ITR Filing: Income Tax Department has now released forms 1 and 4 now for filing of tax return for FY 2024-25. The last date to file tax returns for individual taxpayers is July 31. There are two tax regimes under which the income tax return can be filed: old tax regime and new tax regime. In the old regime, taxpayers are entitled to claim deductions for investment made in the tax instruments under provisions such as 80C, 80D and 80DD but the tax rates are relatively higher.
On the other hand, new tax regime does not permit taxpayers to claim tax deduction under different provisions but it charges concessional rates of tax.
New Tax Regime: These are key 7 points to know
I. Default regime: This is a default regime. In simple terms, every taxpayer now is supposed to be following this regime unless he decides to opt out of it at the time of filing tax regime.
II. Concessional rates: Tax rates which are applicable in the new tax regime are concessional i.e., lower than that of old tax regime. In other words, those earning upto ₹7 lakh are not supposed to pay any tax after factoring in rebate under section 87A .
III. Which tax rate apply: In the latest Budget 2025, meanwhile, taxpayers with annual income upto ₹12 lakh are not made to pay any income tax. The new rates will kick in from April 1, 2025. But taxpayers are filing their tax return for the income accrued in 2024-25, the rates introduced in Budget 2024 are applicable.
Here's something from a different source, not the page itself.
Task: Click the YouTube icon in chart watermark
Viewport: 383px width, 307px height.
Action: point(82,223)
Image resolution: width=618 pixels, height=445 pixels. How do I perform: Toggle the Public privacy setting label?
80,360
These are as follows.
3-7 lakh rupees 5 per cent
7-10 lakh rupees 10 per cent
10-12 lakh rupees 15 per cent
12-15 lakh rupees 20 per cent
Above 15 lakh rupees -24 30 per cent
5 lakh to 10 lakh 20 per cent
IV. Intimating the employer: Salaried Taxpayers must inform the employer about his intended tax regime during the year. If the employee does not intimate, it will be believed that the employee continues to be in the default tax regime and has not opted out of the new tax regime. Therefore, the employer will deduct tax in accordance with the rates provided under section 115BAC.
V. House rent Allowance (HRA): House Rent Allowance is exempted for the salaried individuals. However, this exemption is not available under the new tax regime.
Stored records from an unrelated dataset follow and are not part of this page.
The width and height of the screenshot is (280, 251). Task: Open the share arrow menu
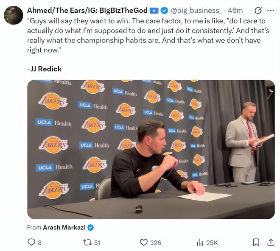pyautogui.click(x=270, y=243)
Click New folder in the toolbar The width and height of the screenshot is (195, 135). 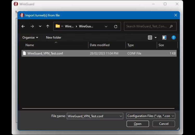pyautogui.click(x=54, y=38)
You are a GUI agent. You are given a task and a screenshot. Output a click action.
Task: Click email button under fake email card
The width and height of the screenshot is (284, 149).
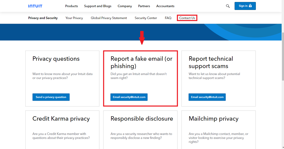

VI. Deductions permitted: While most deductions under chapter-VIA such as section 80C, 80D, 80DD and 80G are not permitted under the new tax regime. However, there are a few exceptions which are given in the new tax regime. These are deductions under sections 80CCD(2), 80CCH and 80JJAA.
VII. Switching between the regimes: Individual taxpayers are permitted to switch between tax regimes every year. This means even if you opted for the old tax regime last year, you can switch to the new regime this year and vice versa.